I think that men and women have equal opportunities to pursue an engineering career. However, parents, kindergarten and elementary school play a crucial role in motivating them to do so.
If you hide something from a child (for example do not let them dismantle, repair, destroy things, learn how the stuff works etc.), they can loose interest in some fields. On the contrary, if the child sees parents doing engineering, they can gain much more interest. This also applies to other fields of interest.
I believe it is a job of a parent to expose their children to various fields and help them with their process of finding, what makes sense to them (but not choose for them).
I think that men and women have equal opportunities to pursue an engineering career. However, parents, kindergarten and elementary school play a crucial role in motivating them to do so.

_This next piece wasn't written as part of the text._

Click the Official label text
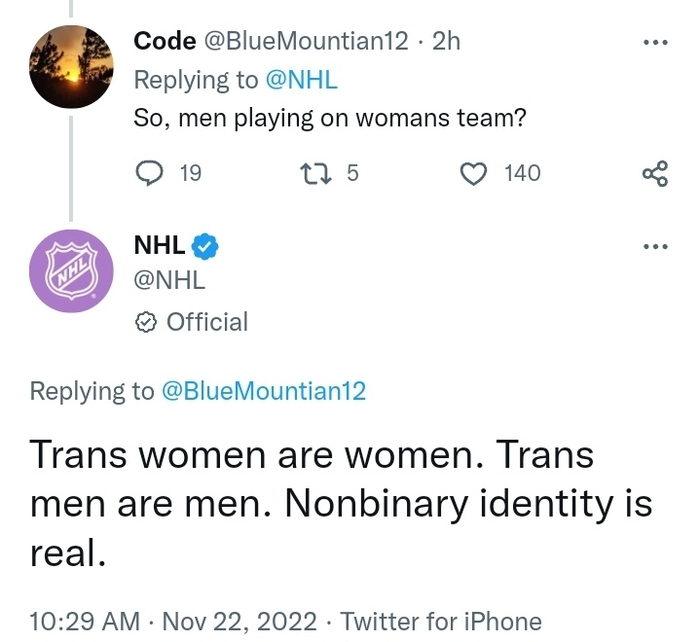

If you hide something from a child (for example do not let them dismantle, repair, destroy things, learn how the stuff works etc.), they can loose interest in some fields. On the contrary, if the child sees parents doing engineering, they can gain much more interest. This also applies to other fields of interest.

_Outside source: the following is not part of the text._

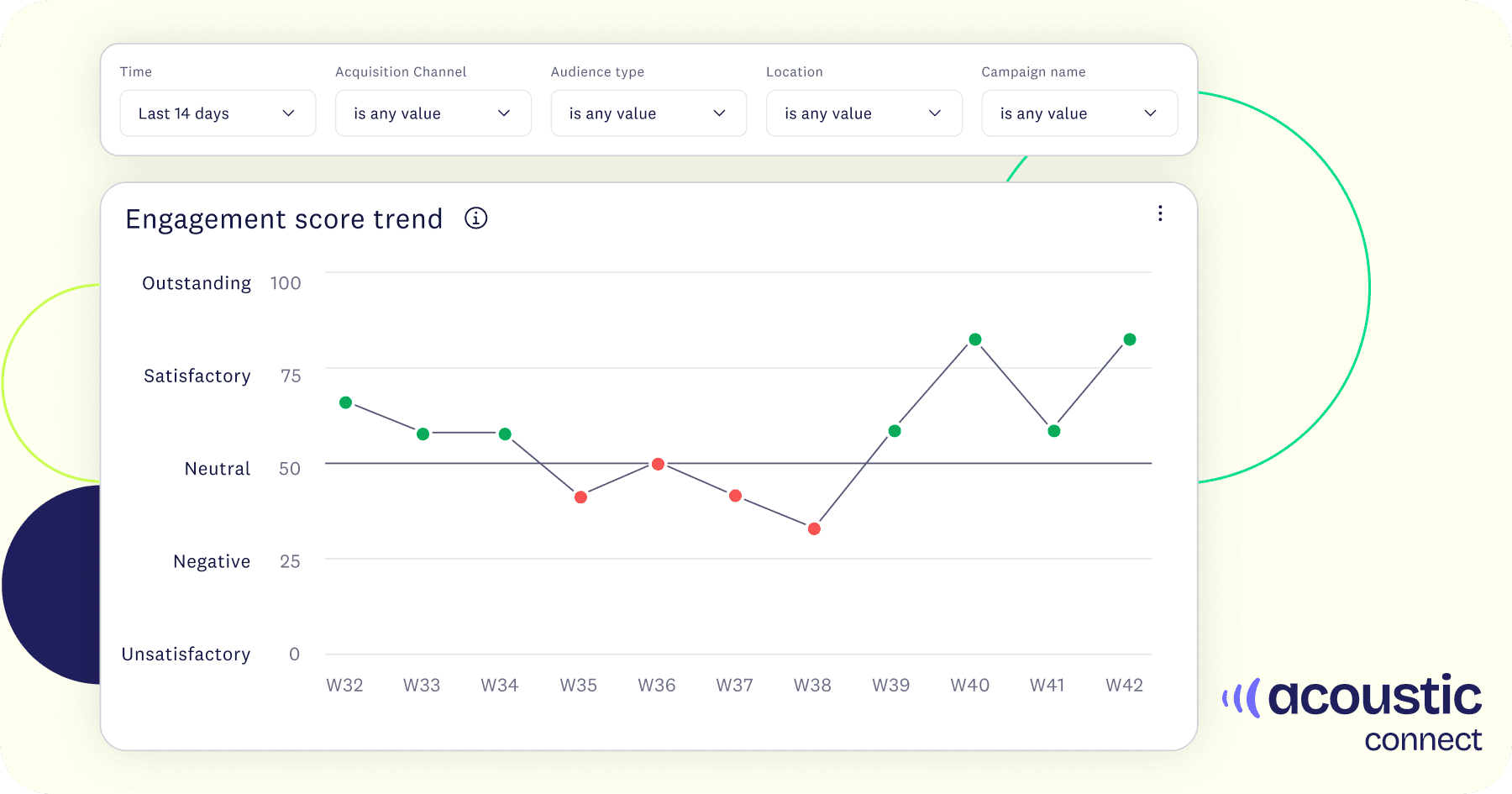The height and width of the screenshot is (794, 1512).
Task: Open the three-dot chart options menu
Action: pos(1160,213)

I believe it is a job of a parent to expose their children to various fields and help them with their process of finding, what makes sense to them (but not choose for them).
I fully agree. Engineering by itself is as gender neutral as it gets. History and early education are the biggest reasons for the real numbers of engineers.
I tried this with my children and wife. Wife still insists on not being the slightest bit interested in electronics even though she sees me having so much fun. My daughter also never exhibited any interest in electronics, no matter how many times I did interesting things and did double art instead. Admittedly I like art so we did visit art exhibitions and galleries together. My son tried and did do a Robotics MEng and had to do some electronics, but eventually he decided no, and did something called Software Engineering - whatever that is, textiles maybe. I still do not understand how he did software engineering on a robotics MEng.